CARTA No.279: ¿QUÉ SIGNIFICA ABRIR PUERTAS A LOS DEMONIOS?

Josefa María, de Venezuela, pregunta. ¿Qué significa abrir puertas por las que los espíritus malignos entran en los seres humanos? 

Respuestas: La expresión abrir puertas la he oído muchas veces de parte de los mismos demonios. Cuando se da el caso, les pregunto: ¿Cómo entraste en esta persona? Algunos responden: ella abrió puertas. En realidad las puertas se abrieron desde que Adán y Eva pecaron. El libro de la Sabiduría nos dice que la muerte entró en el mundo por la envidia del Diablo (Sab 2,24). En Romanos 5,12 San Pablo nos dice que todos los hombres pecamos en Adán y que por el pecado de Adán entró la muerte en el mundo y que la humanidad entera cayó bajo el poder del pecado, es decir de Satanás. Jesús es nuestro Salvador, nuestro Redentor. Él es quien nos libera desde el momento en que nos adherimos a su Santísima Persona por la fe. Es Jesús quien cierra las puertas que el pecado ha abierto en nosotros.

El bautismo es el gran momento de nuestras vidas. Quien se abre totalmente a Jesucristo por la Fe queda inhabitado por el Espíritu Santo. Nos convertimos en templo de la Trinidad Santísima. Podemos ser fieles o infieles a nuestro bautismo. Adán y Eva vivían en gracia de Dios, eran santos, estaban en un mundo exento de pecado. Sin embargo la tentación de la serpiente suscitó en Eva la infidelidad hacia Dios. Después ella sedujo a su marido arrastrándolo a la ambición de ser independientes del Creador. Nosotros podemos ser infieles a los compromisos del bautismo porque Dios al perdonarnos el pecado original no nos quitó la concupiscencia, es decir, la atracción al mal. Las puertas a la acción de los demonios las abrimos cuando pecamos. Todos los pecados son nefastos pero hay algunos que lo son de manera superlativa.

En primer lugar tenemos todos los pecados que tienen relación con la magia, el esoterismo, la hechicería, el espiritismo, la adivinación, el ocultismo. Son pecados que ofenden directamente a Dios porque van contra el primer mandamiento. Los espíritus malignos entran dentro de las personas que se dedican a esto como profesión y también a los que acuden a ellos para obtener algún beneficio o encargar algún trabajo. Incluyo dentro de esta categoría de pecados todo lo que tiene relación con las religiones orientales. Especialmente hago notar que las diversas formas de yoga y prácticas de la Nueva Era son para muchas personas el camino de las opresiones diabólicas. Al orar por liberación en este campo los demonios fácilmente se hacen evidentes, hablan, se manifiestan.

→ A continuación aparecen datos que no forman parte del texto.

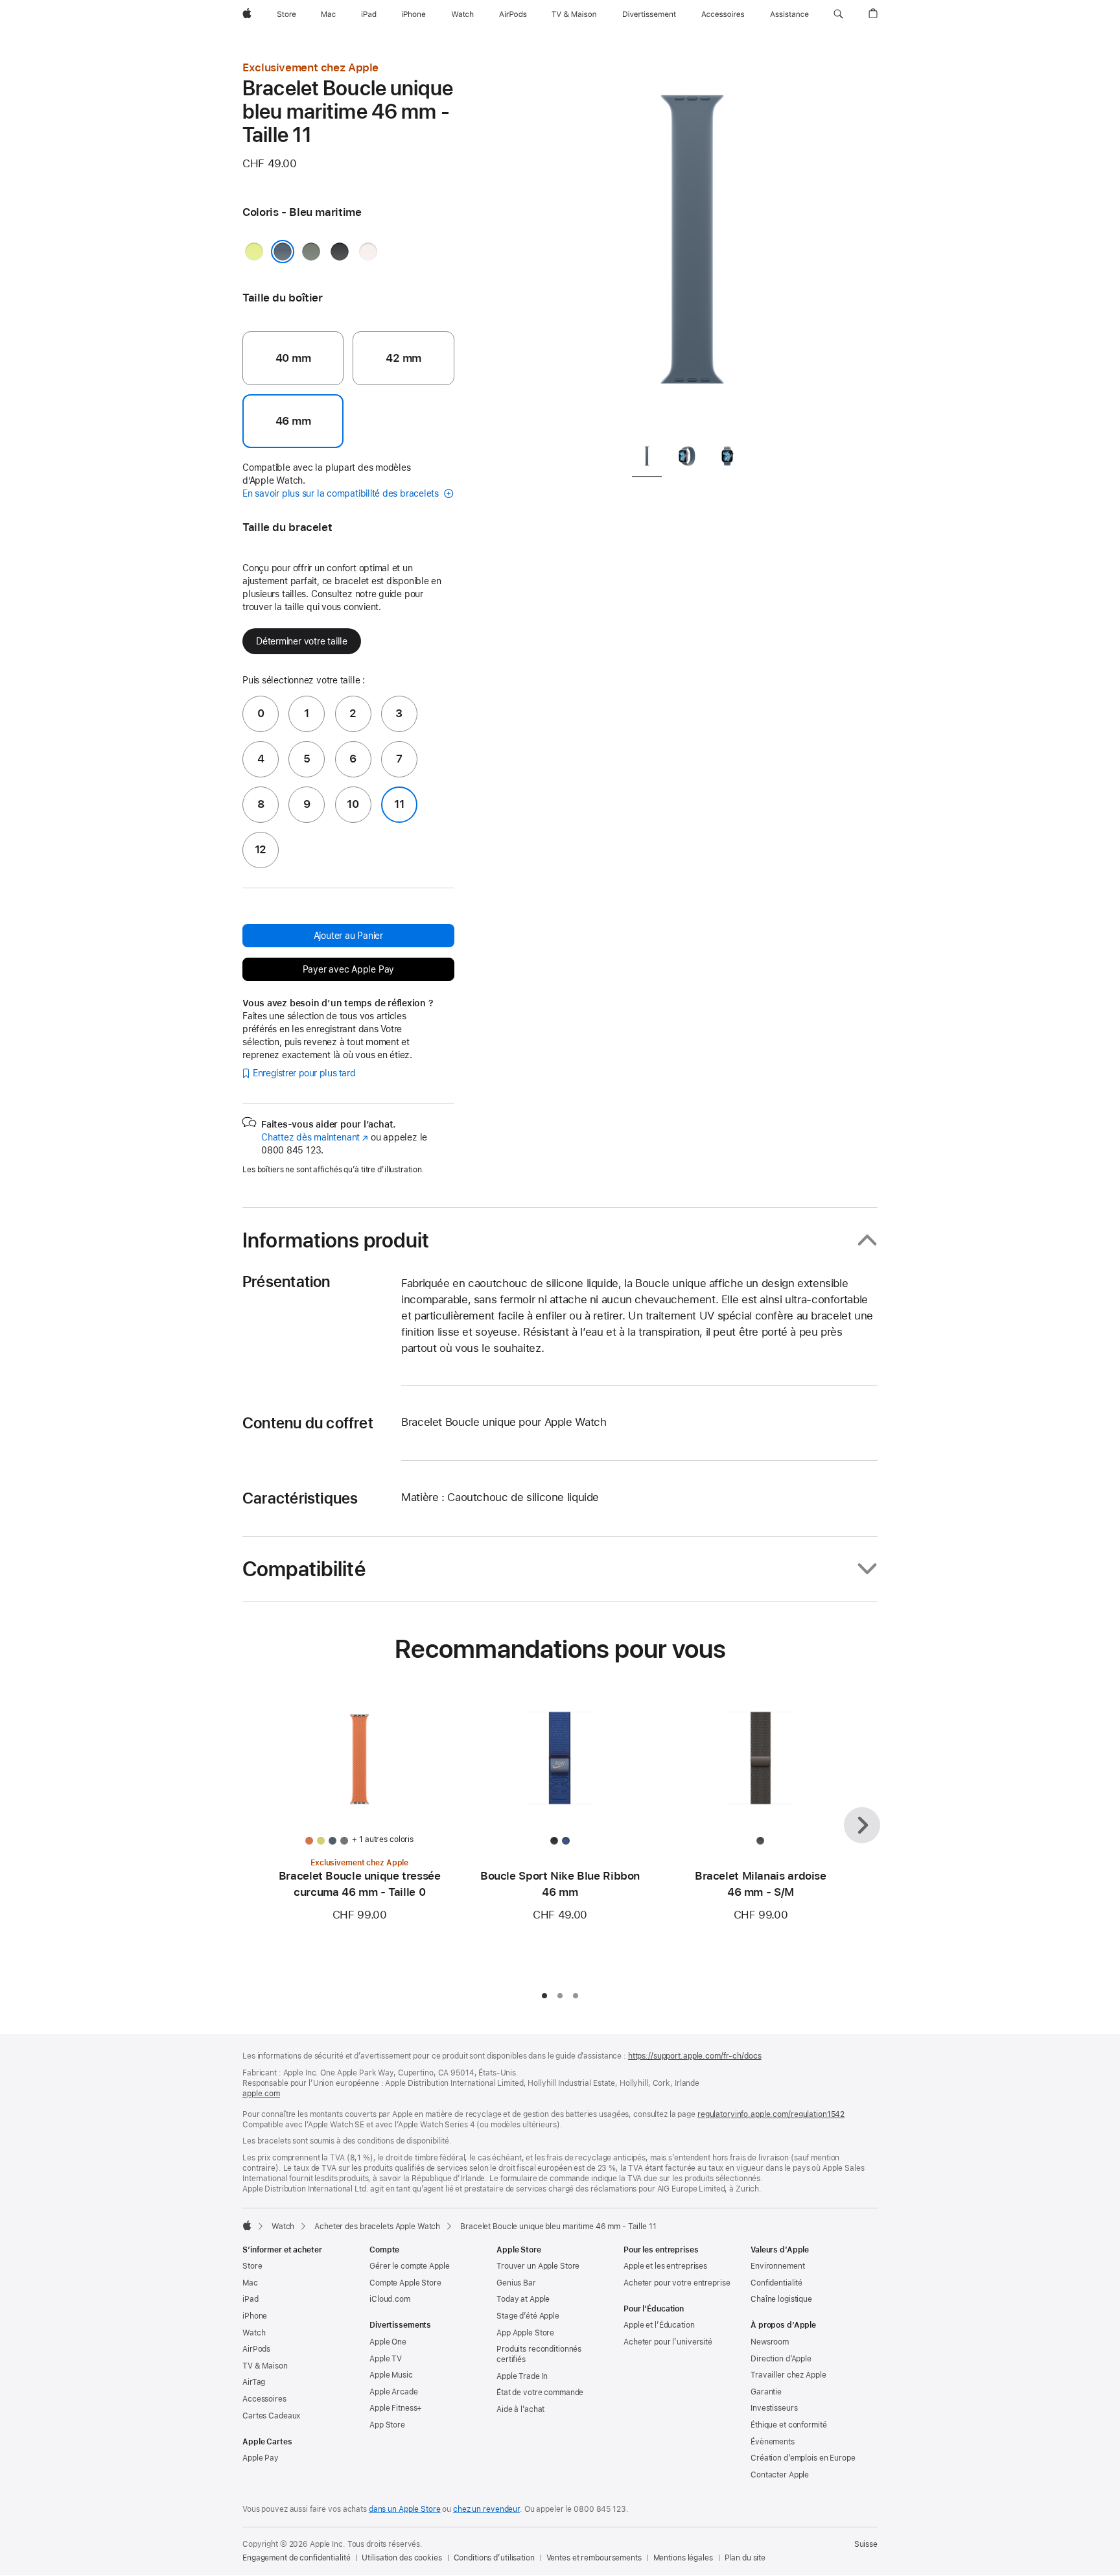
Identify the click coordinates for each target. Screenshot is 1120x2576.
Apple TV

Un segundo punto muy importante que facilita a los espíritus malignos actuar sobre las personas es el pecado del odio. Este pecado va unido a muchos otros, especialmente a resentimientos y acciones contra la caridad cristiana. Aquí es más difícil que los espíritus malignos se manifiesten abiertamente. Es una lista muy grande la de los pecados que se derivan del odio al prójimo. Abren puertas a infinidad de espíritus malignos que van destruyendo el amor en la familia.

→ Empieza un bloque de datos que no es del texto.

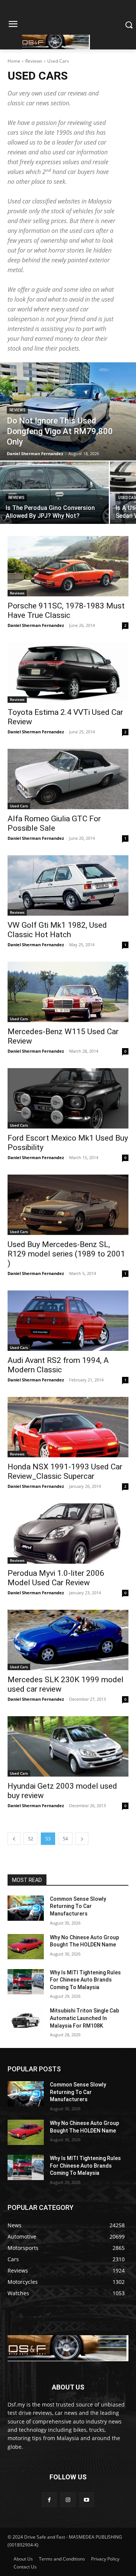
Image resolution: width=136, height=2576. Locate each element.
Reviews (33, 61)
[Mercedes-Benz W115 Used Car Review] (68, 992)
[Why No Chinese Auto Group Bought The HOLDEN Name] (26, 1946)
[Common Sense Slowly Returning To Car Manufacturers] (26, 1908)
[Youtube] (86, 2499)
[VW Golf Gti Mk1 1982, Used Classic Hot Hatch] (68, 885)
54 (65, 1838)
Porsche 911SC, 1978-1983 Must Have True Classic (66, 610)
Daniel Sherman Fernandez (36, 625)
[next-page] (82, 1838)
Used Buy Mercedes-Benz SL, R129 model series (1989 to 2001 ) (66, 1254)
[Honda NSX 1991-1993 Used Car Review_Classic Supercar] (68, 1427)
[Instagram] (67, 2499)
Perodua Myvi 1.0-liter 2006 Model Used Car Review (56, 1578)
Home (14, 61)
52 (30, 1838)
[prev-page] (14, 1838)
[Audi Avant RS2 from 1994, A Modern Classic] (68, 1320)
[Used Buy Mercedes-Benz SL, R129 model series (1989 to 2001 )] (68, 1205)
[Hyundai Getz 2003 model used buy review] (68, 1746)
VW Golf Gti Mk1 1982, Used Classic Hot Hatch (57, 930)
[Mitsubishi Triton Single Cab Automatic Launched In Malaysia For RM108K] (26, 2019)
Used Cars (19, 805)
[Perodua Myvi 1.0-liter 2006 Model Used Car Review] (68, 1533)
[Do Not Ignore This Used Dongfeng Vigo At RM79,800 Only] (68, 411)
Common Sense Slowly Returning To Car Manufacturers (78, 1906)
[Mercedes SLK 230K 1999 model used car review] (68, 1640)
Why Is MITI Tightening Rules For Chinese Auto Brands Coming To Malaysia (85, 1979)
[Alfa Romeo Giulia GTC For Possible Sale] (68, 779)
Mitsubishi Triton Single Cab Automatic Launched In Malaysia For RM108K (84, 2018)
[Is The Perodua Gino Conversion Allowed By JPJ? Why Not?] (54, 493)
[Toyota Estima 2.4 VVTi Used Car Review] (68, 672)
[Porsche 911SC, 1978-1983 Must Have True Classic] (68, 566)
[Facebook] (49, 2499)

Un tercer tipo de pecados que abren puertas a los demonios son los pecados de lujuria. Este es un campo muy grande porque cuando se tienen relaciones sexuales fuera de la santidad del matrimonio hay un trasiego de espíritus malignos. Pasan de un cuerpo al otro. Muchísimas personas están afectadas por los espíritus de lujuria porque han abierto puertas a estos pecados: fornicación, adulterio, homosexualidad, sodomía, pederastia, pornografía, deseos impuros, bestialidad, etc. etc.

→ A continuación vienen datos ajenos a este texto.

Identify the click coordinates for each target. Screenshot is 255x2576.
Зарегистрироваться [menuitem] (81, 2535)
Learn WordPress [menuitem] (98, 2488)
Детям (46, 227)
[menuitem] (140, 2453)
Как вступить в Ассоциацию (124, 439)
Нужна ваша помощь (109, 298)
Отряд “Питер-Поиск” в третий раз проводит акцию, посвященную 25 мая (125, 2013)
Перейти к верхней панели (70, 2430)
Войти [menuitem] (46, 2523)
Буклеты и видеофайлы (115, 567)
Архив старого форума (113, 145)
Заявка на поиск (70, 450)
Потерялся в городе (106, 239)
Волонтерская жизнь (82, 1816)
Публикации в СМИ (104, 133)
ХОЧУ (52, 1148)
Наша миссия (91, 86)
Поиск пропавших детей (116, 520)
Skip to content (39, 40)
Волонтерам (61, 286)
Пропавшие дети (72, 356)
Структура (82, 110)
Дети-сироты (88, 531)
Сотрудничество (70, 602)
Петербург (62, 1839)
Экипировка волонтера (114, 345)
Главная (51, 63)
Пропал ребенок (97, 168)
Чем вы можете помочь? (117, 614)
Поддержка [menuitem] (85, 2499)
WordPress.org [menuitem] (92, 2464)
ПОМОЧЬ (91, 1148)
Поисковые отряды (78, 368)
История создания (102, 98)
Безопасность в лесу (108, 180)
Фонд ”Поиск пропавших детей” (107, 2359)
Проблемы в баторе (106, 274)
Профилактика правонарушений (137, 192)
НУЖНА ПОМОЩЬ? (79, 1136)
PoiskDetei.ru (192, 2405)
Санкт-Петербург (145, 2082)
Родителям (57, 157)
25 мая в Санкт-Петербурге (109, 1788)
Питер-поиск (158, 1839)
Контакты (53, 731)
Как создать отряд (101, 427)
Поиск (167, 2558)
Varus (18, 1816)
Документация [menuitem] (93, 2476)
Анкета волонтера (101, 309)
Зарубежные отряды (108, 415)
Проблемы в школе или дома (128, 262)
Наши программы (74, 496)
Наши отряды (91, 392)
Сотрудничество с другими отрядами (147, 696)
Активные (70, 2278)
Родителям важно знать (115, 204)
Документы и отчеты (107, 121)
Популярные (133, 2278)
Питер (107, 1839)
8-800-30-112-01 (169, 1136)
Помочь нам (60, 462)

En las oraciones de liberación nos encontramos con los demonios ocultos. Se esconden, son reacios a responder y revelar su nombre. Es el Señor el que nos ayuda, con la iluminación de su Espíritu Santo a detectar estas presencias del enemigo que producen en nosotros atracciones al pecado. ¿Cómo cerrar puertas? Renunciando al pecado, arrepintiéndonos de verdad, profundamente de todo aquello que ofende a Dios. El recurso constante a la oración y a los sacramentos es indispensable para que tengamos la fuerza para rechazar la tentación. La penitencia en forma de ayuno, de renuncias, de sacrificios ayuda muchísimo a cerrar las puertas. La gracia de la Llama de Amor es particularmente eficaz para protegernos de la invasión de los espíritus malignos. La Virgen nos ayuda a cerrar las puertas con su jaculatoria repetida constantemente, como respiración.